How weʼre extending Discourse with two plugins and a custom theme to build Wiblio, an open source social platform for the communities meeting at Berlinʼs public libraries.

· 7 min read
Hannah Voget portrait

✨ This could be your product’s story! We bring together strategy, design, and development to launch products that perform. Do you have a similar idea? Wondering how this would work for your application? Let’s talk!

Weʼve been working with the ZLB (Berlinʼs public libraries) to build a social networking platform called “Wiblio” that communities meeting at local libraries can use as their digital home. Since open source was a key requirement of the project, Discourse was chosen as the foundation.

Discourse alone wasnʼt enough — we needed a few major customizations to bring Wiblioʼs functionality and design to life. In this post, Iʼll walk through how we approached customizing Discourse so far, and the challenges we ran into along the way.

➡️ Learn more about the project at the case study on bitcrowd.net

What is Discourse?

Discourse is an open source internet forum system built with a Ruby on Rails backend and an Ember frontend. It already comes with a lot of functionality and preinstalled plugins, like chat, calendar, events, and more. Discourse is built around the idea of being customizable. Customizations are possible via multiple layers:

  • Admin settings. Discourse exposes a surprising amount of behaviour through admin settings. Some examples: chat as overlay vs. fullscreen, calendars on category pages, fine-grained access rights, and so on.

**Source excerpt**.

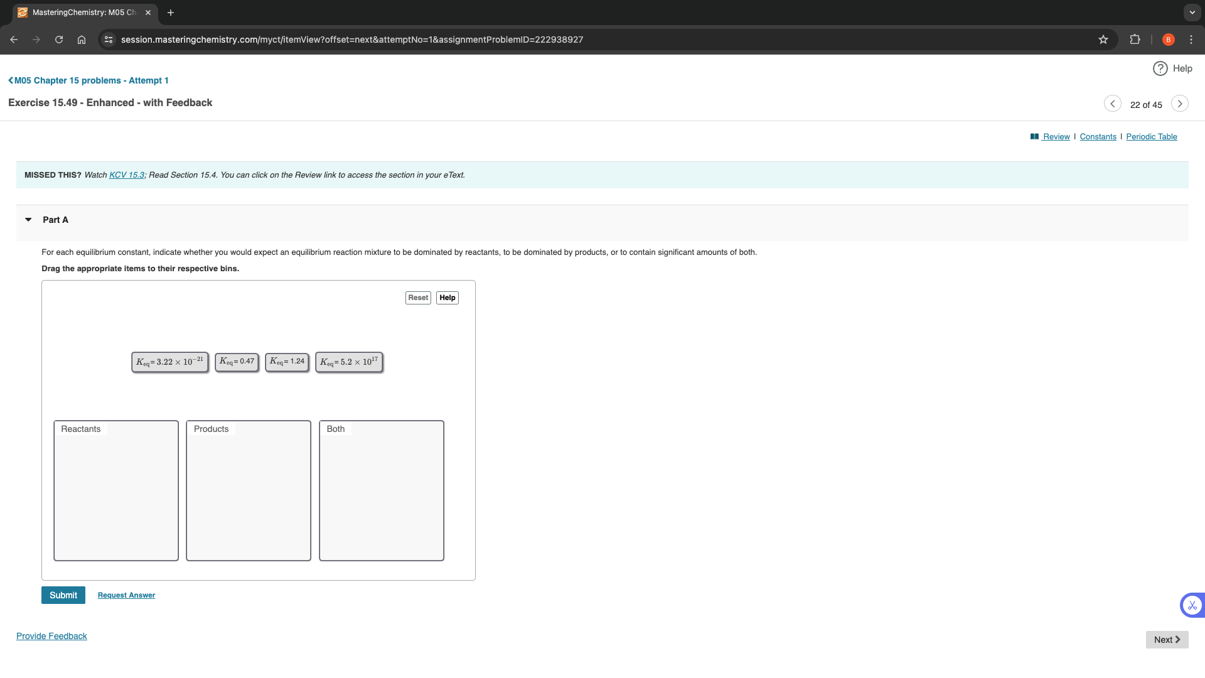Click Reset to restart the drag activity
Image resolution: width=1205 pixels, height=678 pixels.
click(x=417, y=298)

**Set tasks**.
(1) Please rewrite the stretch of the Wiblio post from "How weʼre extending" through "Berlinʼs public libraries.", substituting "city libraries" for "public libraries".
(2) Continue the Wiblio post after its last sentence.

**Answers for this exercise**.
(1)
How weʼre extending Discourse with two plugins and a custom theme to build Wiblio, an open source social platform for the communities meeting at Berlinʼs city libraries.

(2)
  • Plugins. Plugins can change backend behaviour and the frontend. Examples: Discourse Calendar and Discourse Chat
  • Themes and theme components. These customize the frontend with CSS and JavaScript.

Figuring out what we needed to build

Discourse has a massive codebase and can be customized in many ways through its settings. One important task we worked on together with the ZLB people was to identify which features could already be enabled simply by adjusting these settings. We also researched existing plugins to find out whether maybe a feature we needed was already implemented and available.

This was already quite some work and a question we asked ourselves regularly was: “Could we just solve this using some admin, site, or access right settings instead of implementing something new?” When a setting or existing feature was enough, we saved implementation and maintenance effort, important for the MVP. It’s also less likely that something breaks on core updates to Discourse.

In the end, three areas required custom work:

  1. Allowing users to use the platform even without confirming their email address, and the extra security measurements needed to safely enable that.
  2. Adding features that make the user feel like they are moving in their chosen community and not a general forum with all users.
  3. Building a custom Wiblio theme.

Implementing the changes

It became clear that the easy-access (1) and community (2) requirements were independent. So we decided to create a new plugin for each of them. As the plugins in the long run should be usable by others, this design choice also had the benefit that the use of the plugins is more flexible: Discourse instances might use only one or the other and should still work fine.

The plugins

Implementing a plugin that in some way changes the core Discourse behaviour is a balancing act where you are trying to make sure the changes are in place, but in a way that is not too invasive or too fragile under core updates.

To adjust backend behaviour, Discourse provides a range of helpers, like event hooks, modifiers, and more. When those helpers are not enough, the last resort was to override an existing Discourse method.

To add an element to the UI, Discourse provides “Plugin Outlets”. These act as named slots in the DOM where a plugin can render its own content.

In the image below you can see the Plugin Outlets on the category show page. Each green box represents one outlet. So for example we used the above-main-container outlet to render a custom header component on most of the pages.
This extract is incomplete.